El pacto entre el regente y su jefa política constaba de tres puntos: negociación de la deuda (viene con atraso), reforma judicial (vamos por todo) y reactivación (te la debo). No sabemos si el último ítem se habría finalmente logrado, pero la pandemia, el discutible manejo de las cuarentenas perpetuas y la falta de planes y decisiones macroeconómicas confirman su imposibilidad. Este cisne negro sanitario colocaba al peronismo en una encrucijada: aprovechar la debilidad ciudadana para eliminar la vieja «normalidad» y romper y radicalizar el sistema (como con las cenizas del Hudson y la gran nevada de Santa Cruz) o buscar, a la manera de 2002, un acuerdo en la emergencia con la oposición, los empresarios, los sindicatos, las organizaciones de base y la Iglesia. ¿Pero cómo firmar un acuerdo mientras se intenta copar y doblegar a los tribunales y a la Corte, y se busca lograr a toda costa la impunidad de rebaño? El peronismo se ha caracterizado por ser dos o tres cosas a un mismo tiempo, pero no hace milagros. Y al final nadie logra vencer la ley de gravedad. Esta encerrona maniata aún más la acción de la Casa Rosada, y en combinación con ella, la crisis generalizada de inseguridad en el conurbano -para la que no tienen idea ni vacuna- añade negrura de polvorín a la pobreza recargada. Quienes se enjuagan la boca todos los días con el elixir del «Estado presente» construyeron un «Estado ausente» que habilita el Far West y el darwinismo más salvaje: excarcelaron a un ejército de 2700 presos peligrosos y luego de cien días de robos y asesinatos pidieron desesperadamente el concurso de tres mil gendarmes para detener el desastre que ellos mismos habían provocado. El Estado kirchnerista se quiere meter en todo, pero falla y deserta de lo que específicamente le corresponde.
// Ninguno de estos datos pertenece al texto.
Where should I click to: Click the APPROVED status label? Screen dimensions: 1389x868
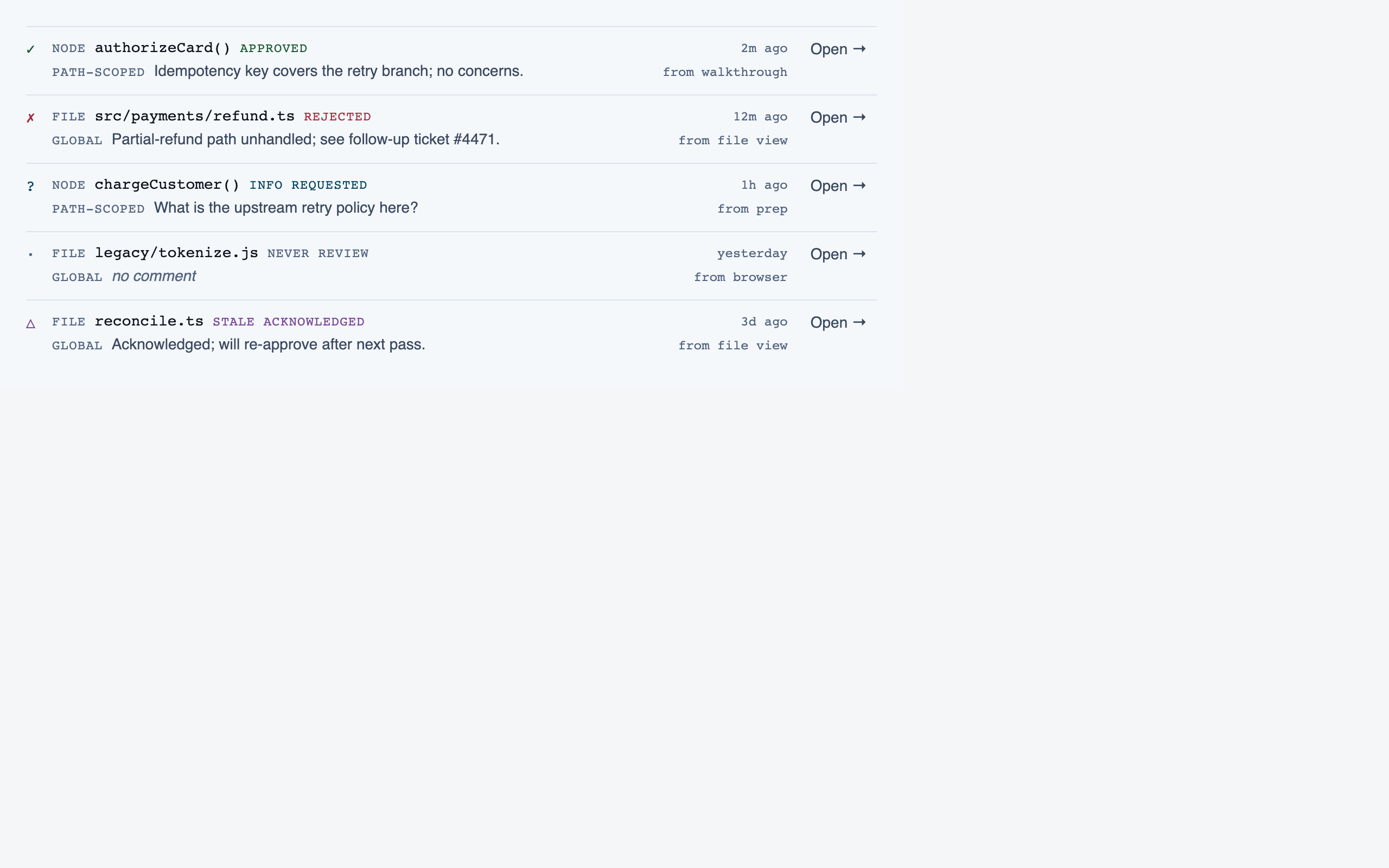[x=273, y=48]
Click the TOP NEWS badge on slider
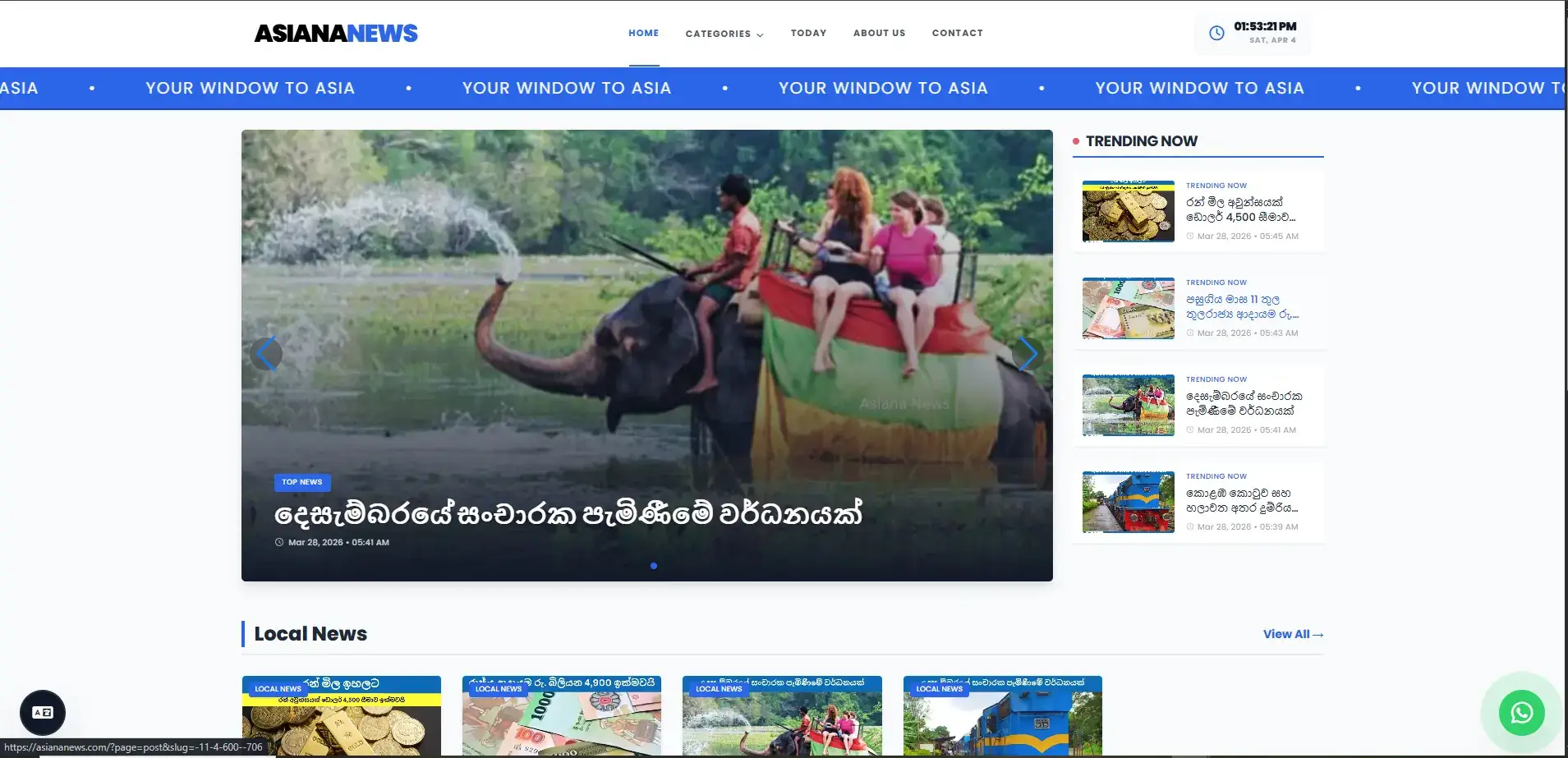This screenshot has height=758, width=1568. pos(302,482)
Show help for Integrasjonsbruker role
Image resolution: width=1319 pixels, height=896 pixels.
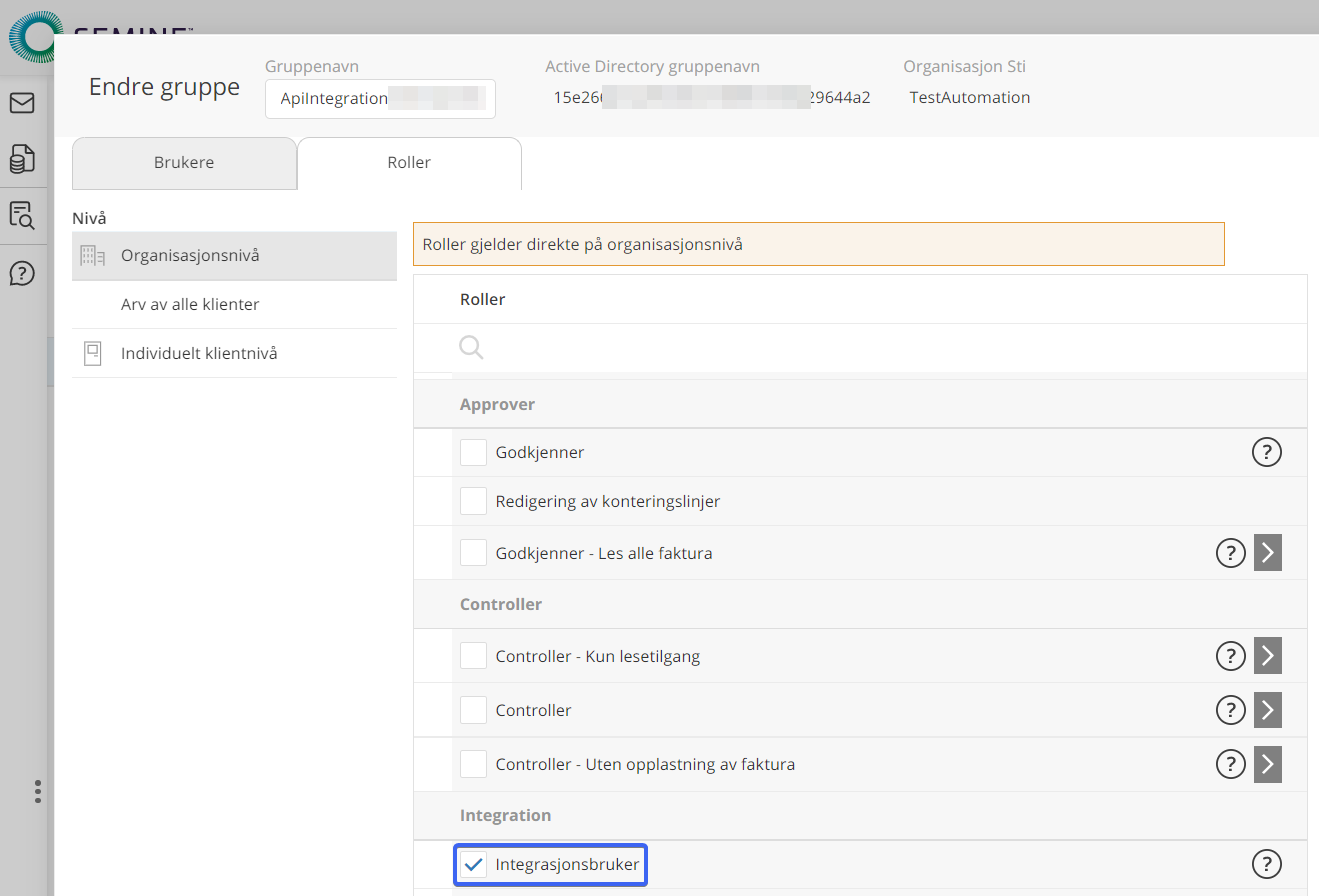1267,864
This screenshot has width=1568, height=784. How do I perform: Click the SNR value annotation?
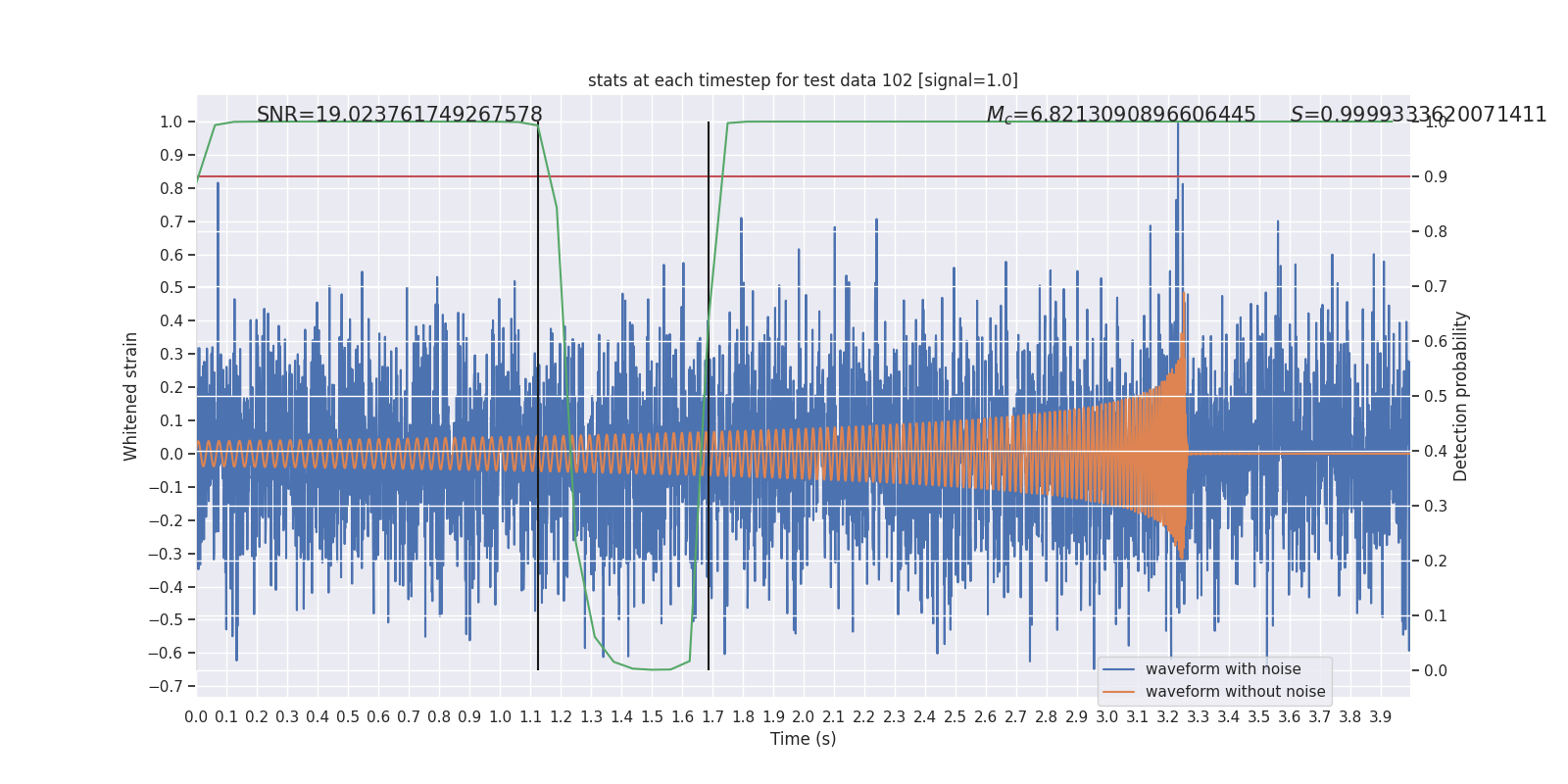pyautogui.click(x=400, y=115)

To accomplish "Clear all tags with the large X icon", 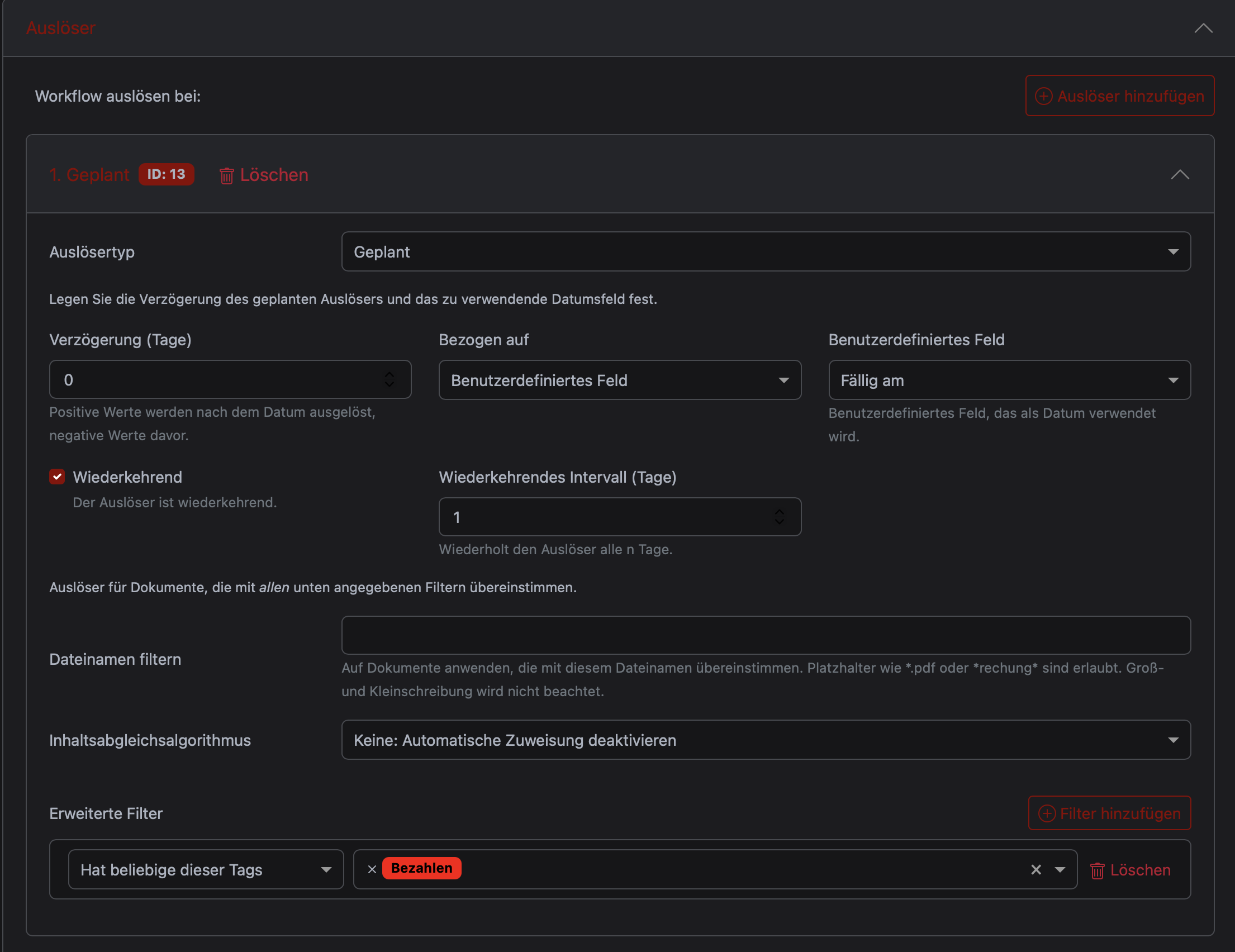I will [1036, 869].
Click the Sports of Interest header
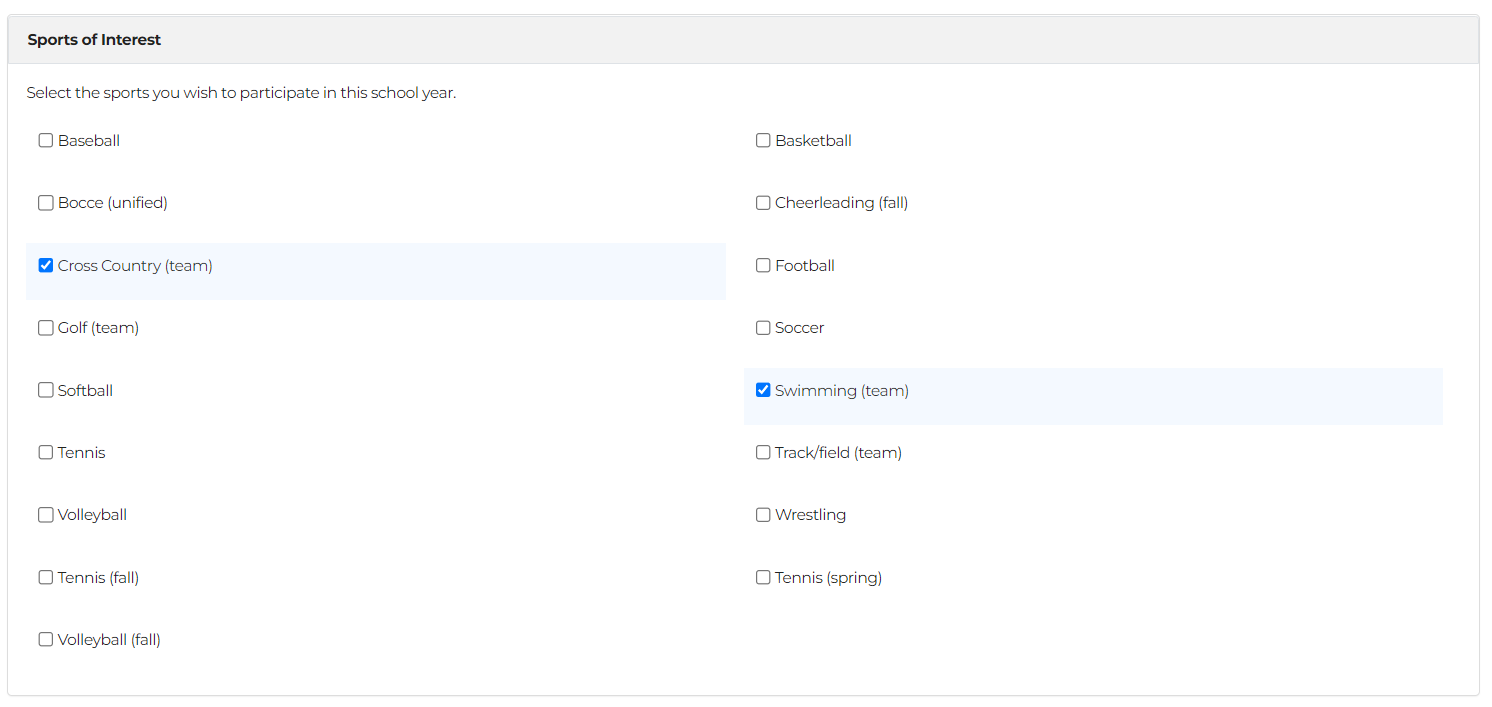This screenshot has height=707, width=1492. coord(94,40)
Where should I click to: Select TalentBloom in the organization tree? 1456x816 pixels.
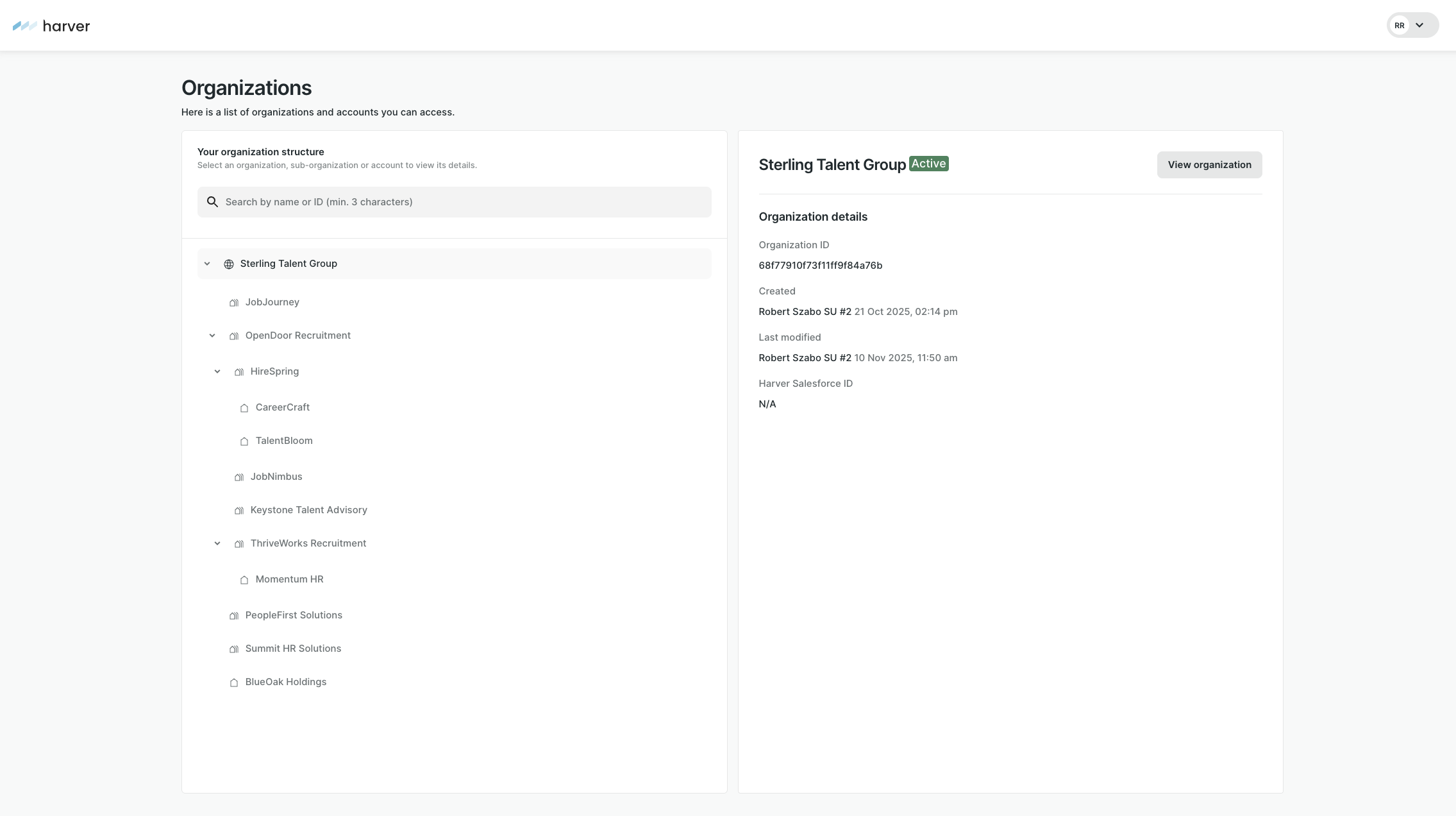[284, 441]

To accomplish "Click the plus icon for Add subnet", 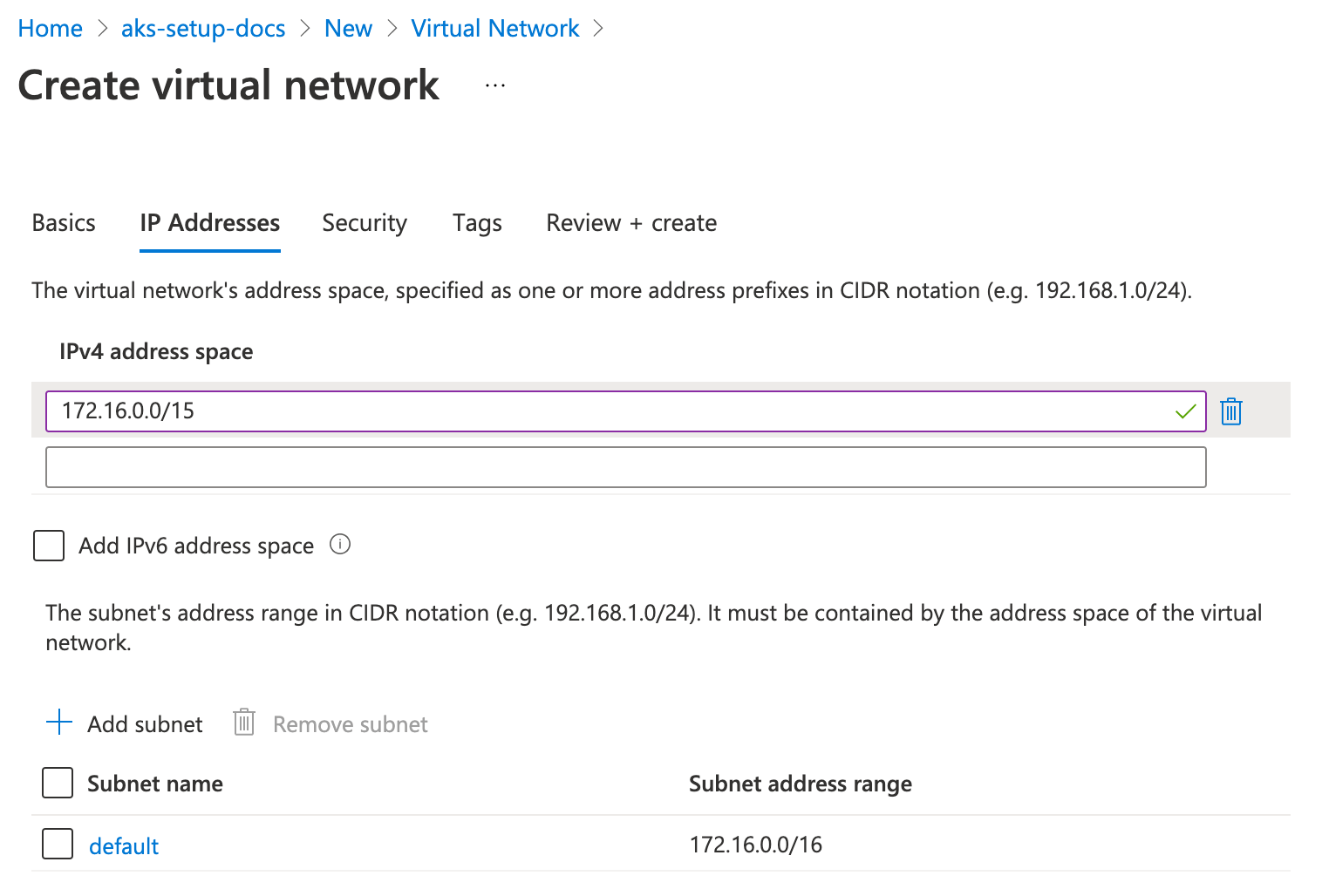I will [59, 723].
Los dos peronismos -el pragmático y el chavizado- se han perdido en un laberinto armado laboriosamente por ellos mismos. Perón también fue víctima de sus propios juegos de mesa y de su exceso carnívoro (al enemigo ni justicia), pero Borges advirtió que el peor laberinto «no es esa forma intrincada que puede atraparnos para siempre, sino una línea recta única y precisa». Que puede conducir hacia el subsuelo de los infiernos.